En la sociedad actual, el consumo tiene un papel central, y frases como “para eso trabajo” o “me lo merezco” suelen actuar como motores que impulsan las decisiones de compra de muchos. Sin embargo, detrás de este comportamiento puede ocultarse un problema mayor: la oniomanía, o trastorno de compras compulsivas, que se alimenta del deseo de aliviar el estrés o el aburrimiento.
Según Antonio Limón, psicoterapeuta transpersonal, la distinción entre un consumo saludable y las compras compulsivas no radica únicamente en la cantidad de dinero gastada, sino en la intención detrás de cada compra. Muchas personas, al adquirir un producto, buscan sentir algo en lugar de satisfacer una necesidad real, lo que puede llevar a un ciclo perjudicial.
Zulema Andrade, economista conductual, señala que la frase “me lo merezco” puede tener un significado positivo cuando se usa para premiar logros, pero también puede convertirse en una justificación para gastos innecesarios si se repite con frecuencia. Aunque no hay problema en darse un gusto ocasional, la habitualidad en este tipo de compras puede interferir en la vida personal y económica.
La gratificación inmediata que ofrece una compra puede colmar un vacío emocional temporal, pero a largo plazo puede provocar sentimientos de culpa y angustia. Este ciclo de consumo, que parece ofrecer alivio, puede complicarse al desembocar en problemas financieros, como el sobreendeudamiento y conflictos familiares.
El panorama actual se vuelve más complejo con el avance de la tecnología y el marketing digital. A través de un par de clics, los consumidores pueden realizar compras casi instantáneamente a cualquier hora del día. Las estrategias de personalización en las plataformas de venta favorecen la exposición constante a estímulos que incitan a gastar sin reflexión, reduciendo los momentos de pausa antes de tomar decisiones financieras. Este fenómeno se ha intensificado en un contexto donde, según Limón, la sobreestimulación hacia el consumo es casi permanente.
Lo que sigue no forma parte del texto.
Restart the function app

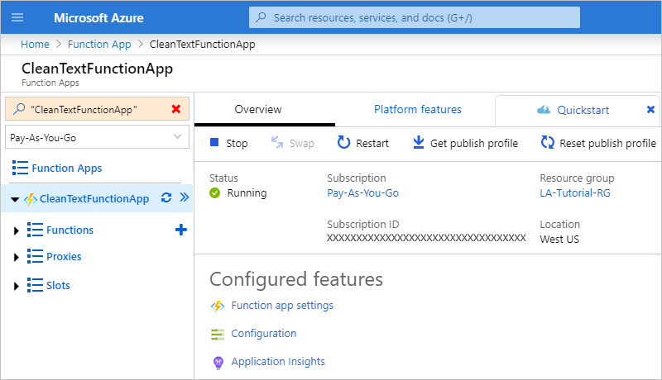point(362,143)
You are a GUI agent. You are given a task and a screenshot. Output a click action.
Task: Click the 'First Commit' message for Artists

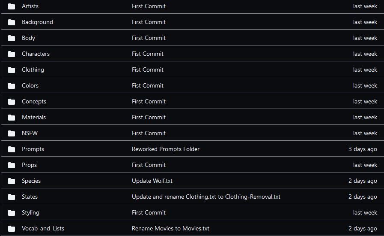point(149,6)
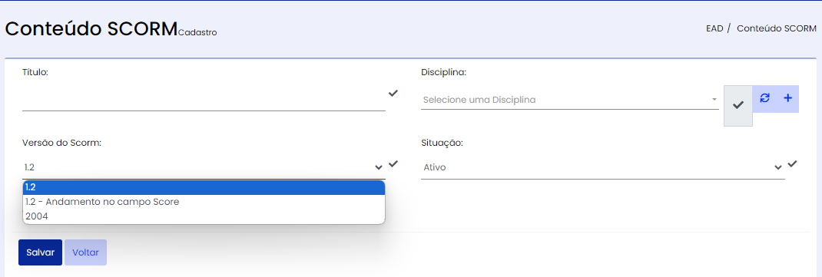Click the Conteúdo SCORM breadcrumb link
The width and height of the screenshot is (822, 277).
(777, 28)
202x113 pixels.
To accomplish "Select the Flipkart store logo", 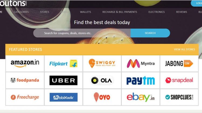I will 63,63.
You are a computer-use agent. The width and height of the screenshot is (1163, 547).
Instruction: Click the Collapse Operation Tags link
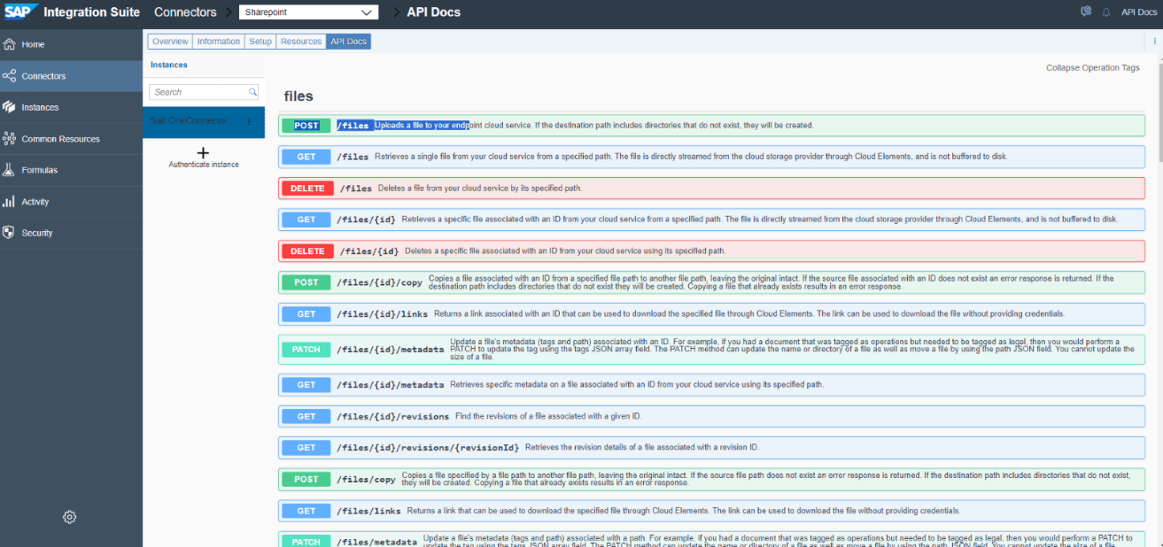click(1092, 68)
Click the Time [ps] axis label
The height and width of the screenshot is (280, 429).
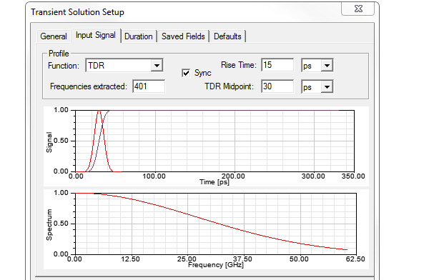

Distinguir entre compras “normales” y “compulsivas” es fundamental. Una compra impulsiva no implica necesariamente un problema; se vuelve preocupante cuando se adquieren artículos sin tener en cuenta su utilidad o cuando la persona siente culpa o ansiedad después de comprar. Una clave es la gestión de la compra: si se adquiere un producto por el cual ya se tenía interés y que no representa un riesgo financiero, probablemente se trata de una decisión más reflexiva.
En conclusión, el acto de comprar, que puede parecer inofensivo, tiene dimensiones que van más allá del simple intercambio de dinero por bienes. La clave está en entender la intención detrás de cada compra y los efectos que esta tiene en nuestras vidas, no solo en lo financiero, sino en nuestro bienestar emocional. La educación financiera y la reflexión sobre nuestros hábitos de consumo son herramientas esenciales para prevenir que el acto de comprar se convierta en un refugio perjudicial.